7 de novembro de 2009

Quantos sexos há afinal?



O Nuno Monteiro Pereira, pessoa que eu muito estimo, dá por vezes ouvidos às correntes mais "politicamente correctas" da "sexologia", produzindo afirmações que não estão à altura da sua inteligência. É o caso desta:

"Existem várias teorias mas a mais marcante e a que mais se aproxima da realidade prática e clínica é a que contrapõe aos dois sexos clássicos (masculino e feminino ) à existência de mais três, o pseudo-hermafroditismo masculino, o pseudo-hermafroditismo feminino e o hermafroditismo verdadeiro, num total de cinco sexos" (ver aqui).

A teoria dos 5 sexos parece-me completamente absurda. Basta pensar o problema à luz da evolução da espécie humana (ainda estamos no ano de Darwin, não é). A espécie humana, qualquer biólogo mais “conservador” o dirá, é bissexuada. Este facto singelo tem a ver com a forma de reprodução e não com qualquer agenda vanguardista.

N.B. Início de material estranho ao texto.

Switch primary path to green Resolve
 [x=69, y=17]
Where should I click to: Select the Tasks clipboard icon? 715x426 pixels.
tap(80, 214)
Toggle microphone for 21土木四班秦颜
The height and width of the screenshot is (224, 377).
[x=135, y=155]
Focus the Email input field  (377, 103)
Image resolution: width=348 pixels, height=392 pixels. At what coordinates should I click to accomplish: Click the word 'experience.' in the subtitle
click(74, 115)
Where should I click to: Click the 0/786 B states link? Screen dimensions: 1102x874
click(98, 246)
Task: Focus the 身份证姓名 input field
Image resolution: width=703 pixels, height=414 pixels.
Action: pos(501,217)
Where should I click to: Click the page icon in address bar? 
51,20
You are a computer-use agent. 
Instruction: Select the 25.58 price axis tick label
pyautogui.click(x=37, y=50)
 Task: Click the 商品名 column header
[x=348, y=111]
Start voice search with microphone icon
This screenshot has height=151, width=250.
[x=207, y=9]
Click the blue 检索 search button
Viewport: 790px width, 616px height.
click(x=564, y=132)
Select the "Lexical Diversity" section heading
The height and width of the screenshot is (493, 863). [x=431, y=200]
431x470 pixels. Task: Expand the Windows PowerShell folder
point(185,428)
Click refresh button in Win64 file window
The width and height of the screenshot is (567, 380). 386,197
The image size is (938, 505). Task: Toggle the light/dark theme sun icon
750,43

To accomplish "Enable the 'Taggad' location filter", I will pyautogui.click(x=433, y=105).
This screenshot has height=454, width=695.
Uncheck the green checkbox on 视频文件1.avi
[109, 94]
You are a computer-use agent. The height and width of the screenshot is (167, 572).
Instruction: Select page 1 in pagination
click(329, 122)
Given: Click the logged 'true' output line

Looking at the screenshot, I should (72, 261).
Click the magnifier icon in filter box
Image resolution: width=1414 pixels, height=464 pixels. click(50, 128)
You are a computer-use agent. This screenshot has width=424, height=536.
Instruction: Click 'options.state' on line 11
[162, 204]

Mais. Ao contrário do caracol, o ser humano, individualmente considerado, só tem um tipo de gónadas (ou masculinas ou femininas). Quer isto dizer que os hermafroditas não são humanos? Claro que são humanos. Mas também são uma raríssima excepção. Ou seja, tendo gónadas masculinas e gónadas femininas, poderá dizer-se que têm os dois sexos, não que constituem um terceiro sexo. Por maioria de razões, os pseudo-hermafroditismos (masculino ou feminino) não representam senão estados intersexo, como diz, e bem, Allen Gomes, no mesmo artigo.

Do mesmo modo, os caracóis são hermafroditas e não deixariam de o ser, acaso descobríssemos uma mão-cheia de caracoletas que, por infelicidade, tivessem nascido só com gónadas masculinas ou femininas.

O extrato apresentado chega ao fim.